16 Facts About Aline Kominsky-Crumb


Aline Kominsky-Crumb was an American underground comics artist.


Aline Kominsky-Crumb was married to cartoonist Robert Crumb, with whom she frequently collaborated.


Aline Kominsky-Crumb Goldsmith was born to a Jewish family in the Five Towns area of Long Island, New York.


Aline Kominsky-Crumb's father was a largely unsuccessful businessman and organized crime associate.


In 1968, Aline Kominsky-Crumb married Carl Kominsky, with whom she relocated to Tucson, Arizona.


Aline Kominsky-Crumb was introduced to underground cartoonists Spain Rodriguez and Kim Deitch by former Fugs drummer Ken Weaver, who was living in Tucson at the same time.


In 1972, soon after arriving in San Francisco, Aline Kominsky-Crumb was introduced to Robert Crumb by mutual friends, who had noted an uncanny resemblance between her and the coincidentally-named Crumb character Honeybunch Kaminski.


Aline Kominsky-Crumb fell in with the Wimmen's Comix collective, and contributed to the first few issues of that series.


Aline Kominsky-Crumb later claimed that a large part of her break with the Wimmen's Comix group was over feminist issues and particularly over her relationship with Robert Crumb, whom Robbins particularly disliked.

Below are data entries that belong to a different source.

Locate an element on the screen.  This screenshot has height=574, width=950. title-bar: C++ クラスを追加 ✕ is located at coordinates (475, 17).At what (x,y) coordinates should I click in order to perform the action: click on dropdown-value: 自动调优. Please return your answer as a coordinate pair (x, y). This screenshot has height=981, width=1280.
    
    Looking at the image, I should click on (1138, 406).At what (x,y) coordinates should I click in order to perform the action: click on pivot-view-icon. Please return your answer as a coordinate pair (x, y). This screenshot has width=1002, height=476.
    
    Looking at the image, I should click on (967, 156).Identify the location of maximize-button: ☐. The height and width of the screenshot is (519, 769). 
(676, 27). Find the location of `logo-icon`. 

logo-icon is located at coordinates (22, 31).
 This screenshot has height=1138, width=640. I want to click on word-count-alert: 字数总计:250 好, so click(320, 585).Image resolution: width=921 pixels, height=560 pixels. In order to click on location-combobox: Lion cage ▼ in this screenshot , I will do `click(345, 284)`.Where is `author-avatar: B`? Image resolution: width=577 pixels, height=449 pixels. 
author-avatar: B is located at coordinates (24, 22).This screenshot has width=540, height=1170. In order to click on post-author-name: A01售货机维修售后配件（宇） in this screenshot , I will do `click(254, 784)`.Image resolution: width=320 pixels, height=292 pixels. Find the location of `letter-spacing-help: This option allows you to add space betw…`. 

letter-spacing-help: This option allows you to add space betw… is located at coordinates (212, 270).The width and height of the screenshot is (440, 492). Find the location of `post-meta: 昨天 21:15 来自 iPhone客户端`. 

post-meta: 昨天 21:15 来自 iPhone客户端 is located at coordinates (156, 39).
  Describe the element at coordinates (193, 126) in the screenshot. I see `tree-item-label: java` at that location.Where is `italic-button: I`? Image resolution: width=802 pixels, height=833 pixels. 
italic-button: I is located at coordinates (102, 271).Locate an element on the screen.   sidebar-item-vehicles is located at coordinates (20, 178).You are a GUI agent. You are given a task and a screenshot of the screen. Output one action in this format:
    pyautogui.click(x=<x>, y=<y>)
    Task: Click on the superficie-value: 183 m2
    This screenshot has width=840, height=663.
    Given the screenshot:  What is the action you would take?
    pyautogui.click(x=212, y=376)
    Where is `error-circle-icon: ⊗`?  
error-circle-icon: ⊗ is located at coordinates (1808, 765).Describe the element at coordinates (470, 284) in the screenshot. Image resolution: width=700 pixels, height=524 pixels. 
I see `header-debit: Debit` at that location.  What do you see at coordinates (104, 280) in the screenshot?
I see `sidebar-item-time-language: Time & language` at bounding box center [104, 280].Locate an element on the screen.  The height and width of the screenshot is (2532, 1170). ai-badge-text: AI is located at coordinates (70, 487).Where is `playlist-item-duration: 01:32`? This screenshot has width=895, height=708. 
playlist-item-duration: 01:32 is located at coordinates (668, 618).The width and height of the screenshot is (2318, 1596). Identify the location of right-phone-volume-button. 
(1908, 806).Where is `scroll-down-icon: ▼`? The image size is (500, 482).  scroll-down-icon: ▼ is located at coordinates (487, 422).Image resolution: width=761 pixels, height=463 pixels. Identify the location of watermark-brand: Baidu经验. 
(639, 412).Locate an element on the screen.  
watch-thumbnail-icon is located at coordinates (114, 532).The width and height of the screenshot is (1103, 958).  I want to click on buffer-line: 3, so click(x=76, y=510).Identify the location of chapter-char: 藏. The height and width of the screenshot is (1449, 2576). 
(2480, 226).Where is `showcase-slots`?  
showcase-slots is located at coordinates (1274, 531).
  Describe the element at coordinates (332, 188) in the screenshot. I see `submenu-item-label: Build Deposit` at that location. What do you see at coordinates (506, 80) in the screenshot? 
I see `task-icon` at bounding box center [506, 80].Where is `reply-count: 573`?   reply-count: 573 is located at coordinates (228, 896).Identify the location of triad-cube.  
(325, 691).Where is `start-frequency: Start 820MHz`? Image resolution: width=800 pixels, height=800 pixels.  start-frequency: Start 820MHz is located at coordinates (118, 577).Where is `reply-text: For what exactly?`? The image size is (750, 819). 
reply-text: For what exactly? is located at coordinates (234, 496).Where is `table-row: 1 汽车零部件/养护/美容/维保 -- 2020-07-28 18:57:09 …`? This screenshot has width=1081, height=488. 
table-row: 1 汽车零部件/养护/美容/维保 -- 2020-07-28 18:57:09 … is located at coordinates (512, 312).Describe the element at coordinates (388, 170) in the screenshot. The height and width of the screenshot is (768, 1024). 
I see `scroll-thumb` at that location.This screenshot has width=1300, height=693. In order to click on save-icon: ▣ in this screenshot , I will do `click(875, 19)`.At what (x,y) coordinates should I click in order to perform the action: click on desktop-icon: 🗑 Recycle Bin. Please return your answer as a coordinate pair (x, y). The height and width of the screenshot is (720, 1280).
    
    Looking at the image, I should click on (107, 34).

Around this time, Aline Kominsky-Crumb began calling her comics avatar "The Bunch," a reference to the similarly named Crumb character.


From 1986 to 1993, Aline Kominsky-Crumb was editor of Weirdo, a leading alternative comics anthology of the time, taking over editorship from Peter Bagge, who had previously taken over from original editor Robert Crumb.


Aline Kominsky-Crumb's editorial reign was known as "Twisted Sisters", reviving that title; Noomin was a frequent Weirdo contributor during this period, which featured Kominsky-Crumb's own comics.


From 1991, Robert and Aline Kominsky-Crumb lived as expatriates in a small French village in the Languedoc-Roussillon region.


Aline Kominsky-Crumb had long been an avowed Francophile, while Robert had become especially disgusted with American culture, and they believed it would be a better environment for their daughter.


Aline Kominsky-Crumb was featured in a number of scenes in Crumb, the 1994 documentary about the Crumb family.


Aline Kominsky-Crumb died from pancreatic cancer at her home in France on November 29,2022, at the age of 74.